→ Exercise prompt
Where the string "column" appears in a line of the data, show that line.

→ Material for this task
☆ ☆ ☆ ☆
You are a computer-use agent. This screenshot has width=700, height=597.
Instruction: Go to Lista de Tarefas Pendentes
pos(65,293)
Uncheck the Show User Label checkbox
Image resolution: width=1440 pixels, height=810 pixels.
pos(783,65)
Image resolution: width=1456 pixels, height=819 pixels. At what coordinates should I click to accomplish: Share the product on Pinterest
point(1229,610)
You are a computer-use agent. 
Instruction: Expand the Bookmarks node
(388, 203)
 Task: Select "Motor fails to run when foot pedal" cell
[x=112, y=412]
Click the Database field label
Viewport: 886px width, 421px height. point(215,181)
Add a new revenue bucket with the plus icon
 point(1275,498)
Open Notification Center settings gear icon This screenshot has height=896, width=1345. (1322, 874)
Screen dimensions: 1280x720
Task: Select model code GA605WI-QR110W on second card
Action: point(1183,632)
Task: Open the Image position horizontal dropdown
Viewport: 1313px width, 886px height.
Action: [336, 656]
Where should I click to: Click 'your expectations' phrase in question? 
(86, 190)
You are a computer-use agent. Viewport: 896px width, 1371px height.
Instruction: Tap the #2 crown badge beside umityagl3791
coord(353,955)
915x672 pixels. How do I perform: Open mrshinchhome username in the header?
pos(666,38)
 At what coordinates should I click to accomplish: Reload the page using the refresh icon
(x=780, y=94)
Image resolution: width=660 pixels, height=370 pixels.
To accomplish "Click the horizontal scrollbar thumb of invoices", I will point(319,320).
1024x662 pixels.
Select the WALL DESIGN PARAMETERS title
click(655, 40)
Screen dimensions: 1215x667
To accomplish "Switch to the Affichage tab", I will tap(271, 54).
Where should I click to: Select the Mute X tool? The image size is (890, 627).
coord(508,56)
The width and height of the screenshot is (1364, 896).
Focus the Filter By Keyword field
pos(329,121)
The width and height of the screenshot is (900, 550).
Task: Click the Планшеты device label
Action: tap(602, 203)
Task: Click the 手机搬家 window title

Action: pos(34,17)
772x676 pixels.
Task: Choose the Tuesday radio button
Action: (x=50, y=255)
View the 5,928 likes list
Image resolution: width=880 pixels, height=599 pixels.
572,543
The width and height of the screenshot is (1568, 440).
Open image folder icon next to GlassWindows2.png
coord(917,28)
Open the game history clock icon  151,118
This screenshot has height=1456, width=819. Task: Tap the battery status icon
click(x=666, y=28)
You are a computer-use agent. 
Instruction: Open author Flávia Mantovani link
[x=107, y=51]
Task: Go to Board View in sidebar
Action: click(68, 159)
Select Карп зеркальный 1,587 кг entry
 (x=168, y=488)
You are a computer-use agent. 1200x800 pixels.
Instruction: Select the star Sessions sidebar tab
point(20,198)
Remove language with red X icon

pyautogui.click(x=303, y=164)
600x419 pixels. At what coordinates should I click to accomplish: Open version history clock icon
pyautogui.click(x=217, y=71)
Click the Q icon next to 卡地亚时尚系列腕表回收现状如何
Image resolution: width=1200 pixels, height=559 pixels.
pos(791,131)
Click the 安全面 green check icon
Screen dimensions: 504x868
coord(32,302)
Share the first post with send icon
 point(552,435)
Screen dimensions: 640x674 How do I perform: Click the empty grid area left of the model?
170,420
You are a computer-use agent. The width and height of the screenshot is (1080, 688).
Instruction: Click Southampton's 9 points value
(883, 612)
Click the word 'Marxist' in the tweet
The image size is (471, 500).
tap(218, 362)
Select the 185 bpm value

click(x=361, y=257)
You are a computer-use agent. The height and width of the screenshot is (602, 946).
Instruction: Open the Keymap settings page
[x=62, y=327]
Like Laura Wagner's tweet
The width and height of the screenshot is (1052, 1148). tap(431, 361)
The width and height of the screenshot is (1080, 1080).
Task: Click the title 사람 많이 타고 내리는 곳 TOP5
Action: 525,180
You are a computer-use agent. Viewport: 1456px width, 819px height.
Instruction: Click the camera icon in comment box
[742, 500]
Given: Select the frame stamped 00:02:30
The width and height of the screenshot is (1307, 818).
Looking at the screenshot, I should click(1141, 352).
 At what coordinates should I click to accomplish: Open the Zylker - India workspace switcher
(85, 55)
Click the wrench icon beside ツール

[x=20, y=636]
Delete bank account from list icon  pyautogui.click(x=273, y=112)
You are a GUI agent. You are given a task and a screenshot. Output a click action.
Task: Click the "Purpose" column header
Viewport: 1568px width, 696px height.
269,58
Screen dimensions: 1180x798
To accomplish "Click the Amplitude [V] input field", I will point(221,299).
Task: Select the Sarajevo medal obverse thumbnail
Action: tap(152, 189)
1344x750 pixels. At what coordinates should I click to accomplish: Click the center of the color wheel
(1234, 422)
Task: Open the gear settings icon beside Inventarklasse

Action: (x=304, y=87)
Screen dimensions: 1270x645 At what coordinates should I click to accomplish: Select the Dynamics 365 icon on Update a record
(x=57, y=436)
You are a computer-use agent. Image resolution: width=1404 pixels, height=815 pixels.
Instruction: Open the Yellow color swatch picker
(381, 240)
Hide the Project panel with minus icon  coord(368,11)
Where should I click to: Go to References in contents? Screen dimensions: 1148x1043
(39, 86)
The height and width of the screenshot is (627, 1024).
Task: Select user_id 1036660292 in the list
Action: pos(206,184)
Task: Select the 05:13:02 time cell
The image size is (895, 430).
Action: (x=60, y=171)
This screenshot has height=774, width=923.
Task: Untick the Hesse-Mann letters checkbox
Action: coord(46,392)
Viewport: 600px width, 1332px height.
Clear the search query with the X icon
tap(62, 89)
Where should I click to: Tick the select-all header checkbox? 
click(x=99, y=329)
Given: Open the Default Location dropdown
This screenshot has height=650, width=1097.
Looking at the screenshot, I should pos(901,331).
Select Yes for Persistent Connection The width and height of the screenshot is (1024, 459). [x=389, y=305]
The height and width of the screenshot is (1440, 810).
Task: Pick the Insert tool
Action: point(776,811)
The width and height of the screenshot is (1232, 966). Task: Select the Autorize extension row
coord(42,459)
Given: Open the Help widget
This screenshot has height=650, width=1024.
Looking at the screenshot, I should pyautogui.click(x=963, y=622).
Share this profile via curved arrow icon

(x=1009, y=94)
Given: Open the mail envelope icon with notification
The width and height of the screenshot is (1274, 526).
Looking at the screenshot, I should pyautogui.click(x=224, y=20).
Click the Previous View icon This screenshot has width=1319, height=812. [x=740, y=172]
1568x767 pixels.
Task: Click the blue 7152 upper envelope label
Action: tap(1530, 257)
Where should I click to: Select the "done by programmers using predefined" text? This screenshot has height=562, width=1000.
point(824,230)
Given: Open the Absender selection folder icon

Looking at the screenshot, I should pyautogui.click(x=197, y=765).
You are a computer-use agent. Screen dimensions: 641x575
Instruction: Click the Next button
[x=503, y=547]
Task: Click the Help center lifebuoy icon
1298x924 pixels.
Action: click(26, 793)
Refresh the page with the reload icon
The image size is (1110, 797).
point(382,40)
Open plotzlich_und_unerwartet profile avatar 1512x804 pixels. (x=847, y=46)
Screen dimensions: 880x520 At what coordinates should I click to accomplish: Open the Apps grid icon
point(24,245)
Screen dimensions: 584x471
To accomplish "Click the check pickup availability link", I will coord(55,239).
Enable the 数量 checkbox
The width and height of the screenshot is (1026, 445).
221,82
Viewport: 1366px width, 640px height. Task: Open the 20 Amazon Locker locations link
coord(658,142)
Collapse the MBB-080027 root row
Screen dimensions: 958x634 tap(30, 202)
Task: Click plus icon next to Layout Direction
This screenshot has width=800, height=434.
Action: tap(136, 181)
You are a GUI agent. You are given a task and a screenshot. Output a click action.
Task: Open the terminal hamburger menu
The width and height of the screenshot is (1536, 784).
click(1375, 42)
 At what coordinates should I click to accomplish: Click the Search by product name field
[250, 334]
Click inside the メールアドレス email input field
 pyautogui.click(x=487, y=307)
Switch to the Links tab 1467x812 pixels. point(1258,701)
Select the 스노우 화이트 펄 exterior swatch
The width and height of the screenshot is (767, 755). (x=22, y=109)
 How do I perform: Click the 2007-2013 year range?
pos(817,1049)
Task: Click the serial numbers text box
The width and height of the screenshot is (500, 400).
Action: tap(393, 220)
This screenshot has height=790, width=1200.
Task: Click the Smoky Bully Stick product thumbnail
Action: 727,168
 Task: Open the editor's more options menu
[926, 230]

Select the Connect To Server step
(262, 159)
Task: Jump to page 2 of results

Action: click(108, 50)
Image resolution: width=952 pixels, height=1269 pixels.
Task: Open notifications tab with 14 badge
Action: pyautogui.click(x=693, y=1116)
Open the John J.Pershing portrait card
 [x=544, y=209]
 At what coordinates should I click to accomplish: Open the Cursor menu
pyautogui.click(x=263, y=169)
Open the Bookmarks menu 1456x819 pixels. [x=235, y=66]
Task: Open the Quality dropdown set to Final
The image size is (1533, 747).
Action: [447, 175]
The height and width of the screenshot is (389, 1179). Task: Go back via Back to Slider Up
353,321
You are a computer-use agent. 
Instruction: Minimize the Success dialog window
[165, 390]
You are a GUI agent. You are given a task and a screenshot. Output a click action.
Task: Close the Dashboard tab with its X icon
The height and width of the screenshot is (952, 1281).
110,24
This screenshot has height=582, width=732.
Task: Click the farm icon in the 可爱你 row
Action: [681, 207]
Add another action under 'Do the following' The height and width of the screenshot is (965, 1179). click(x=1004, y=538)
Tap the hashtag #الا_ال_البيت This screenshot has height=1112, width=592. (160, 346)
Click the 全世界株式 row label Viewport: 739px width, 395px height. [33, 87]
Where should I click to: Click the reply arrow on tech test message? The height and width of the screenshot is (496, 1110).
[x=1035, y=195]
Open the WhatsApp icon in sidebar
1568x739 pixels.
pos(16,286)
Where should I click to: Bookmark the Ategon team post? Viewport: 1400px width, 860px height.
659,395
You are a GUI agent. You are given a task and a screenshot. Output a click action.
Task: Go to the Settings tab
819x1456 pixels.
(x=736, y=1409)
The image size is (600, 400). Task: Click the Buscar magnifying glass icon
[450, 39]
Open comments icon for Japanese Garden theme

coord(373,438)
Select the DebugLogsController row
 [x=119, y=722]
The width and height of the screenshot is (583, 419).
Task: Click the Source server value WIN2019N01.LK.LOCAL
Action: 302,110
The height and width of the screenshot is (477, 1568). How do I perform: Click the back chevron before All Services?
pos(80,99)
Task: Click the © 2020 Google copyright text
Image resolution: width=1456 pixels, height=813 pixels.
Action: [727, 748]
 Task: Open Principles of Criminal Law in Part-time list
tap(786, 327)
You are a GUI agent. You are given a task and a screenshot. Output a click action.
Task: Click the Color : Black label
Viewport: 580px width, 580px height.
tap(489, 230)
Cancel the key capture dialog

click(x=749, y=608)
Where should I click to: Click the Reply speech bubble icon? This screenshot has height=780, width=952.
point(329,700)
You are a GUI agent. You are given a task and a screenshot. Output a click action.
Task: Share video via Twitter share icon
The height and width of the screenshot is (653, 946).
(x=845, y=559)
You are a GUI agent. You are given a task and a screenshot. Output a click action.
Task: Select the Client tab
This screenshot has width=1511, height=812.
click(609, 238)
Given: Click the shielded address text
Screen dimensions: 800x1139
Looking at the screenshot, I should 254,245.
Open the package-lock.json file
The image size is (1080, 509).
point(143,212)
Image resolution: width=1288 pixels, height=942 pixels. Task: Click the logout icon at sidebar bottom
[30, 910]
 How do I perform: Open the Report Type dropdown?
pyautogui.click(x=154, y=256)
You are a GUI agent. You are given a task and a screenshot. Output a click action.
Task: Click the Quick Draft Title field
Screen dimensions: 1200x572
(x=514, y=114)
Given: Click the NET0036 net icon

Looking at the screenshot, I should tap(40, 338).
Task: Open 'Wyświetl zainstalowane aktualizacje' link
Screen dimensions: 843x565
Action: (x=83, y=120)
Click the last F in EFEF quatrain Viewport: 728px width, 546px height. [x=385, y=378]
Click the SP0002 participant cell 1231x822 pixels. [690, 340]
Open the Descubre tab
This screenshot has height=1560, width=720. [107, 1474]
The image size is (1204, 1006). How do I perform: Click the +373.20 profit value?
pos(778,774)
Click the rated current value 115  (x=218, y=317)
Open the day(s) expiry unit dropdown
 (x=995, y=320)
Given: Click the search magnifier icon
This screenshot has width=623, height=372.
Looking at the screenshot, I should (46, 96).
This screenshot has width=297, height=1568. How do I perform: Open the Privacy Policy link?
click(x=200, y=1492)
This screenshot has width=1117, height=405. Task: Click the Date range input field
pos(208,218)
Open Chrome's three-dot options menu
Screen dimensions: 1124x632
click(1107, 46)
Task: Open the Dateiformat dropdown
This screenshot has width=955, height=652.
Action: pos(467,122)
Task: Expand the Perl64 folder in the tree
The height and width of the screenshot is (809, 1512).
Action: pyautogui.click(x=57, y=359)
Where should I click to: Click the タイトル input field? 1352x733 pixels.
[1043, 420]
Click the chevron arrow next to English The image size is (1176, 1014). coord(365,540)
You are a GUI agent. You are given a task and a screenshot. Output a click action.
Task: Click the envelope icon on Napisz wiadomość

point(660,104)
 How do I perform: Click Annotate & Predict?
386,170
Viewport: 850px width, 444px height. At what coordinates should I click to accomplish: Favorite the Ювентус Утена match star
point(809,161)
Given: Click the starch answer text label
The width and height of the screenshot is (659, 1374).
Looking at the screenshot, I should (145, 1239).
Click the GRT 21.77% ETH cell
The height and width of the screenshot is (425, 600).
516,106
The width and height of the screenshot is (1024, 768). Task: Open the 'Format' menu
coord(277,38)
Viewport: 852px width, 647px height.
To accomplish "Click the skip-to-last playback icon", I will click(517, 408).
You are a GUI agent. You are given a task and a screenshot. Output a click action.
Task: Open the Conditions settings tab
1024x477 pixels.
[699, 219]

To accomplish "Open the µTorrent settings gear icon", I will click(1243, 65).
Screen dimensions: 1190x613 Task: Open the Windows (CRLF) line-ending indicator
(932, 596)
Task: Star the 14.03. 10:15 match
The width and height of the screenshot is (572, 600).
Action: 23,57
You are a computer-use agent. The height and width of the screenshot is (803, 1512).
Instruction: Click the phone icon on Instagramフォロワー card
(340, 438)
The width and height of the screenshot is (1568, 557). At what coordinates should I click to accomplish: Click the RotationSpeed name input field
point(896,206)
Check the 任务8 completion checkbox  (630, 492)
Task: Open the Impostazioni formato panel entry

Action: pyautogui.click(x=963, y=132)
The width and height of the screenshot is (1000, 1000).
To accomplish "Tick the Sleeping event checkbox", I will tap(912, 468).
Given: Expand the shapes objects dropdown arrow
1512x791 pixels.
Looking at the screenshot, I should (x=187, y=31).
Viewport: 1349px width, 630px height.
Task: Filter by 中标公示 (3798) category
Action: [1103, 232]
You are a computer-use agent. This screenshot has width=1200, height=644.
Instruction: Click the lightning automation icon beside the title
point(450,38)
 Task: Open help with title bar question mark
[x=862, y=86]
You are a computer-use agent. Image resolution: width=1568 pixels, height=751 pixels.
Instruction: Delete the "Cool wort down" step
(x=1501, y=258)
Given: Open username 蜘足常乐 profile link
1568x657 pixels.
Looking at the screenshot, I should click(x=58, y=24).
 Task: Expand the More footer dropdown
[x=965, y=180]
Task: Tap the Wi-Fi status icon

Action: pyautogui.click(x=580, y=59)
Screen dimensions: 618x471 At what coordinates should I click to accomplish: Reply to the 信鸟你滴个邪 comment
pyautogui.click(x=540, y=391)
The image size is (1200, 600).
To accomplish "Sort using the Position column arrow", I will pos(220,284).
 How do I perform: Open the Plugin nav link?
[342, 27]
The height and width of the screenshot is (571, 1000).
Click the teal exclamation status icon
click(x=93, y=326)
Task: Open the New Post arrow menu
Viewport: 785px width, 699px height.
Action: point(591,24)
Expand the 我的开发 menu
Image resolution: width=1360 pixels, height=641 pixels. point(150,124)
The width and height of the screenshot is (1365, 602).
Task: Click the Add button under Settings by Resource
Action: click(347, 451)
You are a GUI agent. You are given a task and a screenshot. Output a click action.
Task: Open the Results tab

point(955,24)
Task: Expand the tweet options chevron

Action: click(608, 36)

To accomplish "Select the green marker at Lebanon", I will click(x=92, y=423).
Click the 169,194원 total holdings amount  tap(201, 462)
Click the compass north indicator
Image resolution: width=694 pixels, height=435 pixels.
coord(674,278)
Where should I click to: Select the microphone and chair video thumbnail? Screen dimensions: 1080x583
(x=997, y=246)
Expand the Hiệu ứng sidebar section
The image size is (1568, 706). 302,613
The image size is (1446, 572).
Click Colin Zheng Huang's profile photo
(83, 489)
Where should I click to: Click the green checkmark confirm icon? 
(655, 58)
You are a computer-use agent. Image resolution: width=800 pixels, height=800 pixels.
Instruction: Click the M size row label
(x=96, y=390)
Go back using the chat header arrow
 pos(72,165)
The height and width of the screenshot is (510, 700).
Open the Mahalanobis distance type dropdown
☆ ☆ ☆ ☆
→ Solution for this exercise
Task: Click the "Purpose" column header
To accomplish "Sort using the Position column arrow", I will pos(220,284).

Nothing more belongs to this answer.